┌─ GIVEN PASSAGE
The show had emotional moments as well. James Patterson, 91, a beloved Clark Atlanta University Jazz professor, wept with joy upon receiving his Jazz Impact Award from George T. French Jr., president of Clark Atlanta University. Many others, including hosts Bridgewater and Lindo, were sobered and dismayed by the more than 100 jazz legends and icons listed during the In Memoriam tribute who passed away between the latter part of December 2019 and October 2022. And these moments only scratch the surface of the depth and breadth of what the Jazz Music Awards brought to bear: an evening of recognition that was deeply appreciated by the jazz community.

Wendy F. Williams, the creator and executive producer of the Jazz Music Awards, says that the event proved to be everything and more than what she and the team were striving for, particularly as a jazz celebration of this caliber was long overdue. “I was overwhelmed by the talent of all the world-class performers and musicians,” said Williams. “There are so many people to thank, but the event would not have been possible without the full support of Clark Atlanta University, 91.9 WCLK and the incredible teams of executives and creators we assembled.”

Carrington, who served as musical director and co-executive producer for the awards ceremony, delivered a stellar night of musical magic. “The inaugural Jazz Music Awards was a huge undertaking that resulted in a major music award celebration,” she said. “More importantly, after the ceremony many of the artists personally shared with me that this was something that the jazz community needed.”
└─
TASK LIST:
**1)** In the passage on the Jazz Music Awards, who presented James Patterson with his Jazz Impact Award?
**2)** List every person the Jazz Music Awards passage mentions by name.
┌─ SOURCE EXCERPT
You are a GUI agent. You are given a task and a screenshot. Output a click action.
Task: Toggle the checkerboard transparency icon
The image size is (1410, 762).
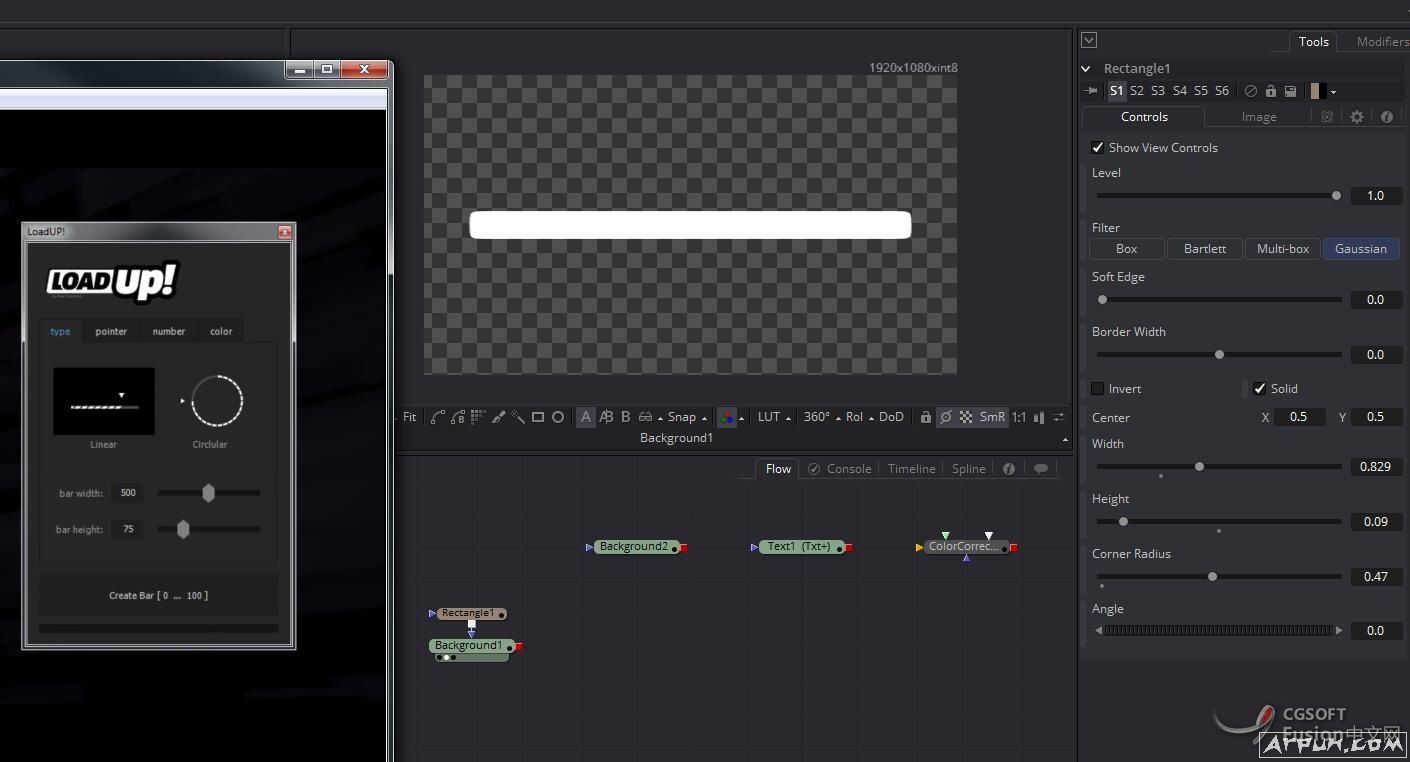966,417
└─
ANSWERS FOR THIS EXERCISE:
**1)** George T. French Jr., president of Clark Atlanta University.

**2)**
James Patterson
George T. French Jr.
Bridgewater
Lindo
Wendy F. Williams
Carrington